On Thursday, China braced for Typhoon Doksuri’s impending landfall, closing schools and businesses in some coastal cities, as the national observatory updated its most severe weather alert following overnight torrential rains in the country’s southwest.
According to Fujian provincial meteorological officials, the impending typhoon is predicted to make landfall on China’s southeast coast in the early hours of Friday.
As of 12:00 p.m. (0400 GMT), Doksuri was categorized as a strong typhoon, with maximum winds of 180 kilometres (112 miles) per hour as it hurtled northwest through the Taiwan Strait into Fujian province.
Doksuri was a super typhoon at one point, but it lost part of its strength after lashing the northern Philippines’ shoreline on Wednesday, breaking river banks and leaving millions without power.
According to the Philippines’ disaster department, Doksuri killed five persons.
On Thursday, three coastal cities in Fujian province closed schools, shops, and factories, while flood control officials in one of them, Xiamen, warned of a serious impact.
However, the China Meteorological Administration predicted that it will be weaker than Typhoon Meranti, which struck China’s eastern coast in 2016, killing at least 11 people.
Prior to Doksuri’s landfall, fifteen provinces and city-level administrative units in China have been affected by severe weather, including thunderstorms, torrential rainfall, gales, and hail.
After severe rains in the provinces of Sichuan, Guizhou, and Yunnan, as well as the nearby metropolis of Chongqing, Beijing initiated emergency flood control operations in the country’s southwest on Wednesday night.
According to videos circulating on Chinese social media, heavy floods in the city of Luzhou, Sichuan province, washed cars against tree trunks.
Passenger ships and fishing boats have also become stranded in coastal Zhejiang province, just north of Fujian.
Meanwhile, southern Taiwan closed businesses and schools on Thursday, and airlines canceled hundreds of flights as Typhoon Doksuri churned past the island on its way to China.
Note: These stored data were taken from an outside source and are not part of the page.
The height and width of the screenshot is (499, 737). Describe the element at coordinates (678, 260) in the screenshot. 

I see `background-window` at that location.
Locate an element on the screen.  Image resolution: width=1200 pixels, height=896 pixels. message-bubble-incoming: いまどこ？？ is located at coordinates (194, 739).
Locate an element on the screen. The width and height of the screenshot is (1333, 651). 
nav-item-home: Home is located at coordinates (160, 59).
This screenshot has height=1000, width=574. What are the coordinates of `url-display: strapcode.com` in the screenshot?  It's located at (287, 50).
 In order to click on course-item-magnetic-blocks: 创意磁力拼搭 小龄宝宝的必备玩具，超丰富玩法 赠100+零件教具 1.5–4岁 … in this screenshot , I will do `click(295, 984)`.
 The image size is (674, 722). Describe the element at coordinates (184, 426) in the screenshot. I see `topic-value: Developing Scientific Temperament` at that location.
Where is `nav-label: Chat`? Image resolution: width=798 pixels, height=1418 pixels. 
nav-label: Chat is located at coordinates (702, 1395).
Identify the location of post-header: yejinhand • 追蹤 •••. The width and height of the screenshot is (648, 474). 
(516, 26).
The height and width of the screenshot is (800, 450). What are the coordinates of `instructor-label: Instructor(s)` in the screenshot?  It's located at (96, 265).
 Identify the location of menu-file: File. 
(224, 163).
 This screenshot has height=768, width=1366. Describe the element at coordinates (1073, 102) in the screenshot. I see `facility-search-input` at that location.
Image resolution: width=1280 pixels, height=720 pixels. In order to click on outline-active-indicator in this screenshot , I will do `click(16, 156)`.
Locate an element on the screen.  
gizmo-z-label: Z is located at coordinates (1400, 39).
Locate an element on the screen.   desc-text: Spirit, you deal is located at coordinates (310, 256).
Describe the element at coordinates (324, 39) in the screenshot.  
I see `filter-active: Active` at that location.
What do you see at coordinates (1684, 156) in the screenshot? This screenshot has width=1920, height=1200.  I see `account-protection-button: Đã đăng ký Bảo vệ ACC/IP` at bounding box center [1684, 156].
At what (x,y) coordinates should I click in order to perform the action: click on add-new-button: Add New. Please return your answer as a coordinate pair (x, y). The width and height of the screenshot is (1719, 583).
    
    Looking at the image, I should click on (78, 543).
On Thursday, Taiwan’s weather agency issued wind and rain warnings for the island’s southern and eastern regions, including the main port city of Kaohsiung, where businesses and schools were closed and landslip warnings were issued.
In Taiwan, all domestic flights and ferry lines were suspended, while over 100 international flights were canceled or delayed. Railway services between southern and eastern Taiwan have been suspended.
More than 5,700 people were evacuated as a precaution, largely in Taiwan’s hilly south and east, where more than 0.7 metres of rain was reported in certain regions and up to 1 metre was anticipated.
The typhoon knocked out power to almost 49,000 Taiwanese households, although the majority of them have since been restored.
“Typhoon Doksuri should not be underestimated”, Kaohsiung city mayor Chen Chi-mai stated late Wednesday in a Facebook post.
“The police and military will assist in the effort of forced evacuation if needed”, he said, referring to the threat of severe rain in hilly areas.
In the midst of increasing military tensions with neighboring China, Taiwan’s armed forces continued a large-scale anti-landing rehearsal on a beach near the important Taipei Port just outside the capital, simulating the expulsion of an enemy force with ground soldiers and tanks.
Parts of Taiwan’s biggest annual Han Kuang exercises and air-raid drills, which began on Monday, have been affected by the storm, with authorities canceling some exercises citing safety concerns and the need to prepare for the typhoon.